** start **

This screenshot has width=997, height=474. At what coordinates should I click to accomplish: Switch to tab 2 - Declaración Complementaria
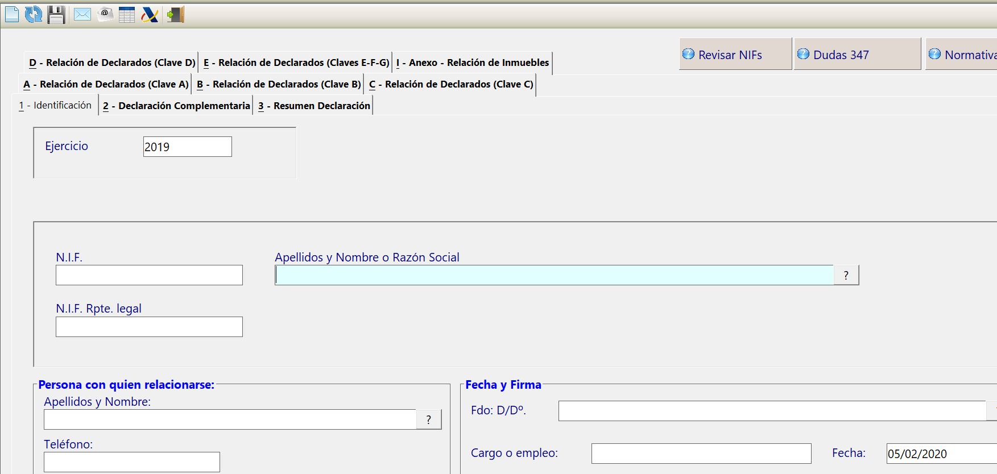[x=176, y=106]
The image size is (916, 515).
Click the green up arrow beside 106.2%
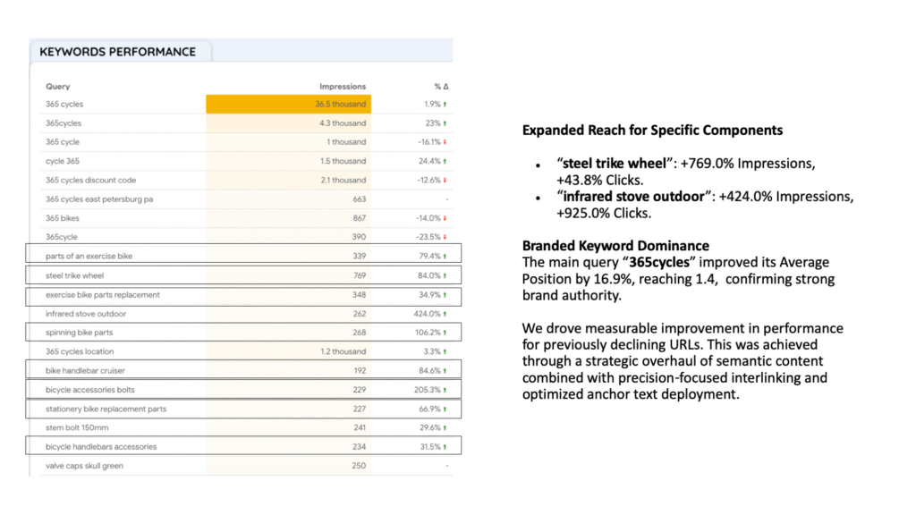point(446,333)
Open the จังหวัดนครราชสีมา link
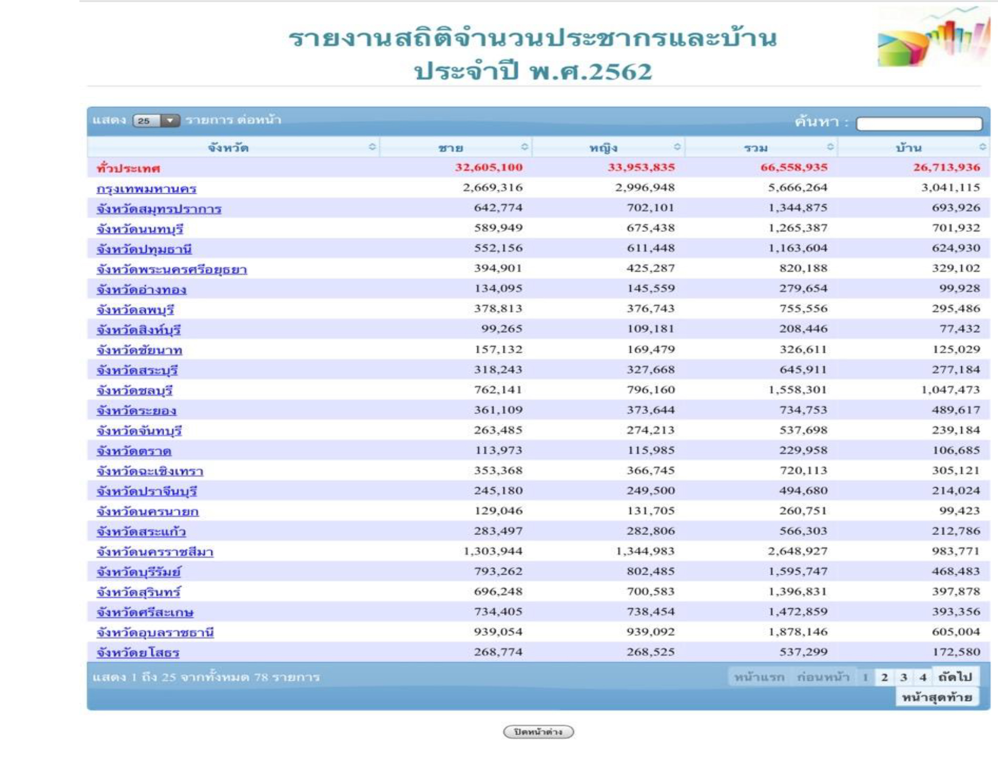This screenshot has width=998, height=769. [x=154, y=552]
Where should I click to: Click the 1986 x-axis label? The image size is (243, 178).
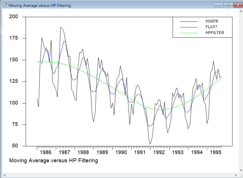(46, 152)
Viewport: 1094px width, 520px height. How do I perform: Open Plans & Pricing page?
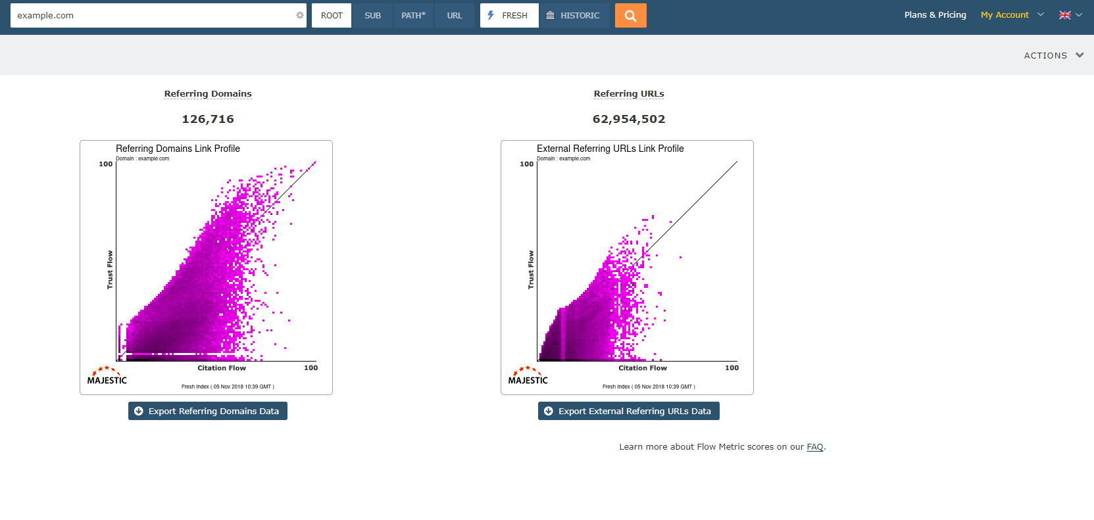pos(935,15)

** end **

*REQUIRED WORK*. Rewrite the lines above as a numbered list, skipping any blank lines and leaving out the pictures.

*EXPECTED ANSWER*.
1. This screenshot has width=997, height=474. At what coordinates should I click to accomplish: Switch to tab 2 - Declaración Complementaria
2. [x=176, y=106]
3. The image size is (916, 515).
4. Click the green up arrow beside 106.2%
5. point(446,333)
6. Open the จังหวัดนครราชสีมา link
7. This screenshot has width=998, height=769. [x=154, y=552]
8. Where should I click to: Click the 1986 x-axis label? The image size is (243, 178).
9. (46, 152)
10. Viewport: 1094px width, 520px height. How do I perform: Open Plans & Pricing page?
11. pos(935,15)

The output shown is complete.